2017 marks the 15th consecutive year NACW will bring together the most active and influential players in North American climate policy and carbon markets. Because of the number of attendees and the collaborative nature of the event, NACW serves as an outstanding opportunity for networking with colleagues from the business, government, nonprofit, and academic sectors. It is the continent’s longest running conference for discussing climate policy and carbon markets and has a well-established history of providing the most comprehensive and up-to-date information on these topics.
NACW 2017 will take place April 19-21 in San Francisco and is hosted by the Climate Action Reserve, a pioneer in carbon accounting and a trusted offset project registry.
Session topics will include U.S. and North American climate policy, international climate agreements, green investments, the current status and future growth of California’s historic cap-and-trade program, other established and emerging carbon markets, the status of the Clean Power Plan, and climate finance. The format of each session will be an interactive discussion among the panelists, guided by a moderator, with audience questions to wrap things up.
“NACW has always had a strong vibe of energy and excitement, but it’s looking like that will be magnified this year,” said Sean Penrith, Executive Director for The Climate Trust. “With significant changes and initiatives underway on federal, subnational and international levels, there’s a considerable number of issues to cover, and we are honored to help lead these discussions and to be in the company of such a strong lineup of keynote speakers,” continued Penrith.

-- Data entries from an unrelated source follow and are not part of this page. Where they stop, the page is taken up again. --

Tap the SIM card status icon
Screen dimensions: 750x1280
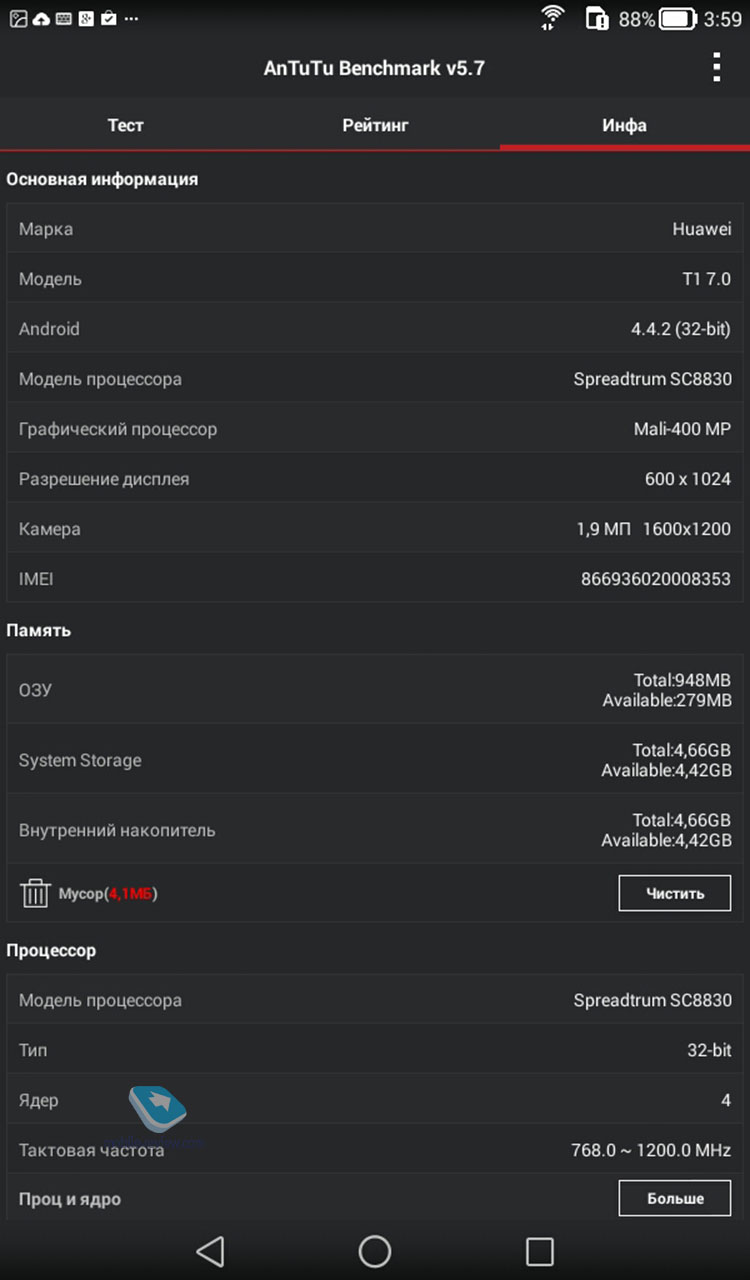[596, 18]
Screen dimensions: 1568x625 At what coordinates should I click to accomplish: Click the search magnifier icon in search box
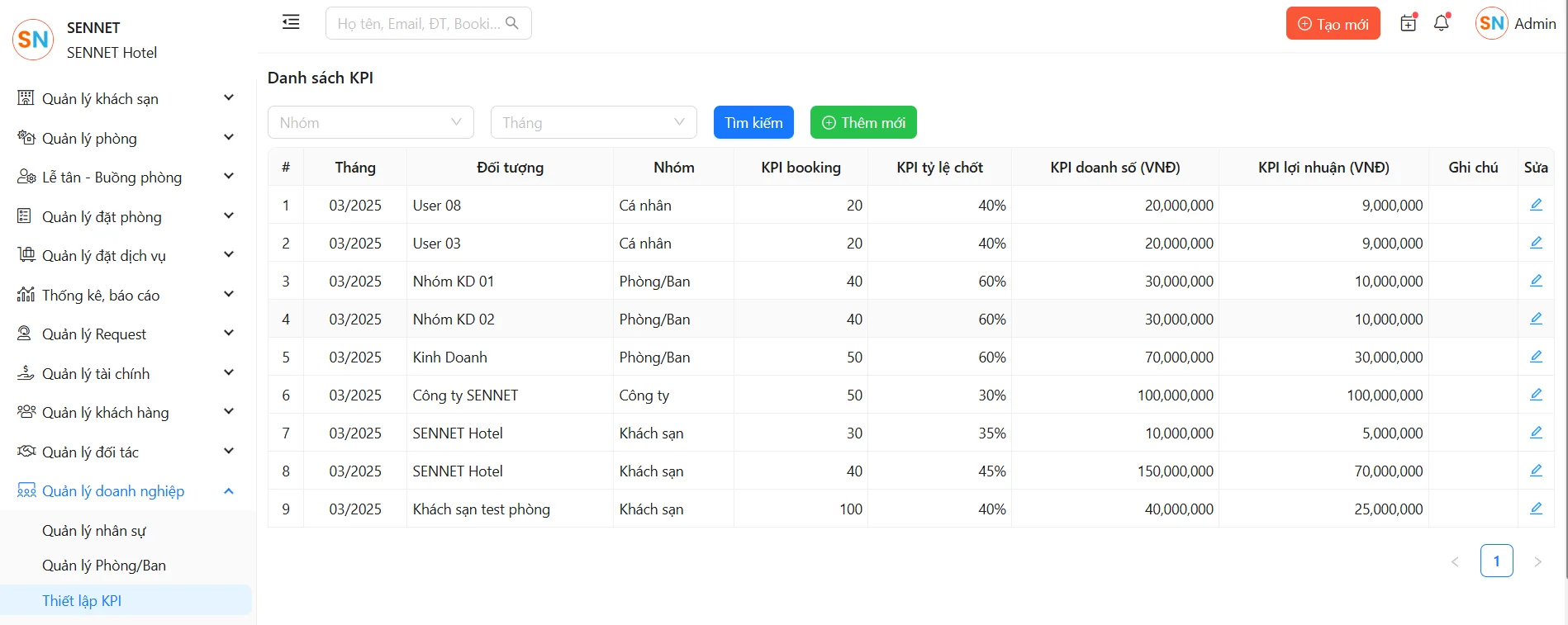(512, 23)
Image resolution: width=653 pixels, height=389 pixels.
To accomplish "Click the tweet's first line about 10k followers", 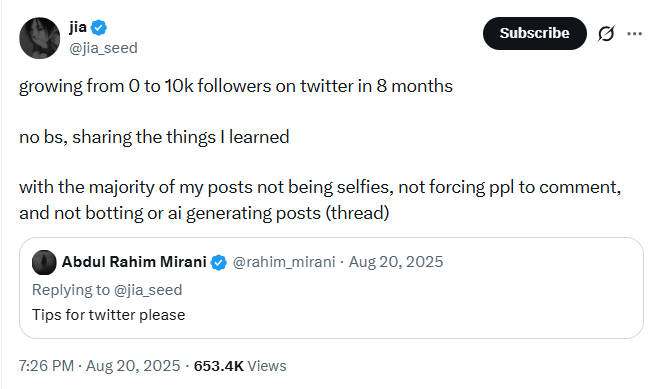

Event speakers will include: California Senate President pro Tem Kevin de León, California State Treasurer Betty Yee, California ARB Chair Mary Nichols, NextGen Climate Founder and President Tom Steyer, and Washington Post editorial cartoonist Tom Toles.
A Brief Summary of Sean’s Planned Remarks on the Future of Offsets
- Any effective, comprehensive policy should address how to efficiently regulate the broadest sectors of the economy, including: electricity generators and importers, large industrial emitters, transportation and suppliers of natural gas and transportation fuels.
- Natural and working lands are integral to the State’s climate change strategy. Storing carbon in trees, plants, aquatic vegetation, and in the soil is one of the most effective ways to remove greenhouse gases from the atmosphere. Using the offset mechanism to reach this uncapped sector is ideal since it offers a pathway to providing real and permanent reductions in the forestry and agriculture sectors, stimulates investment in projects in these sectors, and offers a cost containment mechanism for covered entities.
- Offsets have been subject to a number of challenges, primarily from environmental justice advocates. These stakeholders feel that the existence of offsets inhibit high emitting facilities from taking measure to reduce emissions at site. If offsets were struck from the menu, complying facilities would likely just use more allowances; removing a vital cost containment mechanism, and potentially negatively impacting disadvantaged communities who would bear the higher compliance costs.
- ARB-led discussions and stakeholder workshops have led to the questioning of offsets, the offset 8% limit, and what a post-2020 program could look like should offsets be removed. This is extremely challenging. Offset projects demand investment, time, and resources to develop. Any questions around the certainty of the offset market have a damaging effect on project pipelines and corresponding investments.
- ARB included offsets in their plan to deliver on certain aims. These included achieving reductions in sectors not covered in the cap and trade mechanism; incentivizing investment and innovation in clean, low carbon technologies inside and outside California; delivering a program-wide cost containment mechanism; providing cost containment to manage the costs passed on to ratepayers and consumers; and offering additional environmental co-benefits and strengthening linkages with other jurisdictions. The offset mechanism is delivering on these goals.
- ARB will likely continue to offer the offset avenue to covered entities post 2020. The sooner they are able to commit to that publicly, and with the appropriate authority, the better!